**What the task requires:** Convert the lines below into a JSON list of strings, one string per line, omitting blank lines.

**Word and element location records:**
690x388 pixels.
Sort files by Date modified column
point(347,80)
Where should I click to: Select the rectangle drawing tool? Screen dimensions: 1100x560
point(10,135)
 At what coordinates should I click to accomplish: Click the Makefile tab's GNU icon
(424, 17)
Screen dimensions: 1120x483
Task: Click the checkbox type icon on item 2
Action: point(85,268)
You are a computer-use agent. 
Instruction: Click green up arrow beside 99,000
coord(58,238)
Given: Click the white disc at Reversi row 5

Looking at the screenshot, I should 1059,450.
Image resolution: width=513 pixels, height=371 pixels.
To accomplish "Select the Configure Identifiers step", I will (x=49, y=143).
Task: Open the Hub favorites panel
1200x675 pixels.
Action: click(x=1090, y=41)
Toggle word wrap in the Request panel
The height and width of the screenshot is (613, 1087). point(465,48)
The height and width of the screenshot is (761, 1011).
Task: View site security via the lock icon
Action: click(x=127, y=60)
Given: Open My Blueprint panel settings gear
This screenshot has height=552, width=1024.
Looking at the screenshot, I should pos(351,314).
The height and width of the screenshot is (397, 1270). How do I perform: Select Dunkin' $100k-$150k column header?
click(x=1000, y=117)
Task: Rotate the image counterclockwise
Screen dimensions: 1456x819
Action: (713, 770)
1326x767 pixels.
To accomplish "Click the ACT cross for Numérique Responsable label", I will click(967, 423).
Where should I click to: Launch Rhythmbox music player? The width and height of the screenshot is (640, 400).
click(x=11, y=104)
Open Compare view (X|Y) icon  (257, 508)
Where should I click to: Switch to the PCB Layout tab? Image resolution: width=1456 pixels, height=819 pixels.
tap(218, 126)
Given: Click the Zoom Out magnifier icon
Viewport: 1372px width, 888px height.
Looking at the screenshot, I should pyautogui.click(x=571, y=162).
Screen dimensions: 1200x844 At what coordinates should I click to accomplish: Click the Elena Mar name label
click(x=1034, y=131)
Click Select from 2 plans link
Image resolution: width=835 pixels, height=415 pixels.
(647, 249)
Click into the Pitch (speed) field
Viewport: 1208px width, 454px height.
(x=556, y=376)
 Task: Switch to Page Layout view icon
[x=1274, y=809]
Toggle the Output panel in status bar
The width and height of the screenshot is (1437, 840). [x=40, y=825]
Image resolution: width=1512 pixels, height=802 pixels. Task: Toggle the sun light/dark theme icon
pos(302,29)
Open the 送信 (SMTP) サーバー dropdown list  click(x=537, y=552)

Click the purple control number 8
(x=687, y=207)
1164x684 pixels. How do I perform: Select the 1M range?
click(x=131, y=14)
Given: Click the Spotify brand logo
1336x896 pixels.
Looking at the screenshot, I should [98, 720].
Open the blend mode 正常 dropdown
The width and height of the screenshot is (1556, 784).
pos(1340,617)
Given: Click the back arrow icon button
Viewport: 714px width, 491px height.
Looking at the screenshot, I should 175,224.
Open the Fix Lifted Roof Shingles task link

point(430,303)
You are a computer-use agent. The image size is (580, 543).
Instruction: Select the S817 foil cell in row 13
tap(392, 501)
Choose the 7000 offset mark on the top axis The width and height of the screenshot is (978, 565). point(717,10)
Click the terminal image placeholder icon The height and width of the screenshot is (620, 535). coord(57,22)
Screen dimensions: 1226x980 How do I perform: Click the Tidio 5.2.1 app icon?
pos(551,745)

**Expected output:**
[
  "690x388 pixels.",
  "Sort files by Date modified column",
  "point(347,80)",
  "Where should I click to: Select the rectangle drawing tool? Screen dimensions: 1100x560",
  "point(10,135)",
  " At what coordinates should I click to accomplish: Click the Makefile tab's GNU icon",
  "(424, 17)",
  "Screen dimensions: 1120x483",
  "Task: Click the checkbox type icon on item 2",
  "Action: point(85,268)",
  "You are a computer-use agent. ",
  "Instruction: Click green up arrow beside 99,000",
  "coord(58,238)",
  "Given: Click the white disc at Reversi row 5",
  "Looking at the screenshot, I should 1059,450.",
  "Image resolution: width=513 pixels, height=371 pixels.",
  "To accomplish \"Select the Configure Identifiers step\", I will (x=49, y=143).",
  "Task: Open the Hub favorites panel",
  "1200x675 pixels.",
  "Action: click(x=1090, y=41)",
  "Toggle word wrap in the Request panel",
  "The height and width of the screenshot is (613, 1087). point(465,48)",
  "The height and width of the screenshot is (761, 1011).",
  "Task: View site security via the lock icon",
  "Action: click(x=127, y=60)",
  "Given: Open My Blueprint panel settings gear",
  "This screenshot has height=552, width=1024.",
  "Looking at the screenshot, I should pos(351,314).",
  "The height and width of the screenshot is (397, 1270). How do I perform: Select Dunkin' $100k-$150k column header?",
  "click(x=1000, y=117)",
  "Task: Rotate the image counterclockwise",
  "Screen dimensions: 1456x819",
  "Action: (713, 770)",
  "1326x767 pixels.",
  "To accomplish \"Click the ACT cross for Numérique Responsable label\", I will click(967, 423).",
  "Where should I click to: Launch Rhythmbox music player? The width and height of the screenshot is (640, 400).",
  "click(x=11, y=104)",
  "Open Compare view (X|Y) icon  (257, 508)",
  "Where should I click to: Switch to the PCB Layout tab? Image resolution: width=1456 pixels, height=819 pixels.",
  "tap(218, 126)",
  "Given: Click the Zoom Out magnifier icon",
  "Viewport: 1372px width, 888px height.",
  "Looking at the screenshot, I should pyautogui.click(x=571, y=162).",
  "Screen dimensions: 1200x844 At what coordinates should I click to accomplish: Click the Elena Mar name label",
  "click(x=1034, y=131)",
  "Click Select from 2 plans link",
  "Image resolution: width=835 pixels, height=415 pixels.",
  "(647, 249)",
  "Click into the Pitch (speed) field",
  "Viewport: 1208px width, 454px height.",
  "(x=556, y=376)",
  " Task: Switch to Page Layout view icon",
  "[x=1274, y=809]",
  "Toggle the Output panel in status bar",
  "The width and height of the screenshot is (1437, 840). [x=40, y=825]",
  "Image resolution: width=1512 pixels, height=802 pixels. Task: Toggle the sun light/dark theme icon",
  "pos(302,29)",
  "Open the 送信 (SMTP) サーバー dropdown list  click(x=537, y=552)",
  "Click the purple control number 8",
  "(x=687, y=207)",
  "1164x684 pixels. How do I perform: Select the 1M range?",
  "click(x=131, y=14)",
  "Given: Click the Spotify brand logo",
  "1336x896 pixels.",
  "Looking at the screenshot, I should [98, 720].",
  "Open the blend mode 正常 dropdown",
  "The width and height of the screenshot is (1556, 784).",
  "pos(1340,617)",
  "Given: Click the back arrow icon button",
  "Viewport: 714px width, 491px height.",
  "Looking at the screenshot, I should 175,224.",
  "Open the Fix Lifted Roof Shingles task link",
  "point(430,303)",
  "You are a computer-use agent. The image size is (580, 543).",
  "Instruction: Select the S817 foil cell in row 13",
  "tap(392, 501)",
  "Choose the 7000 offset mark on the top axis The width and height of the screenshot is (978, 565). point(717,10)",
  "Click the terminal image placeholder icon The height and width of the screenshot is (620, 535). coord(57,22)",
  "Screen dimensions: 1226x980 How do I perform: Click the Tidio 5.2.1 app icon?",
  "pos(551,745)"
]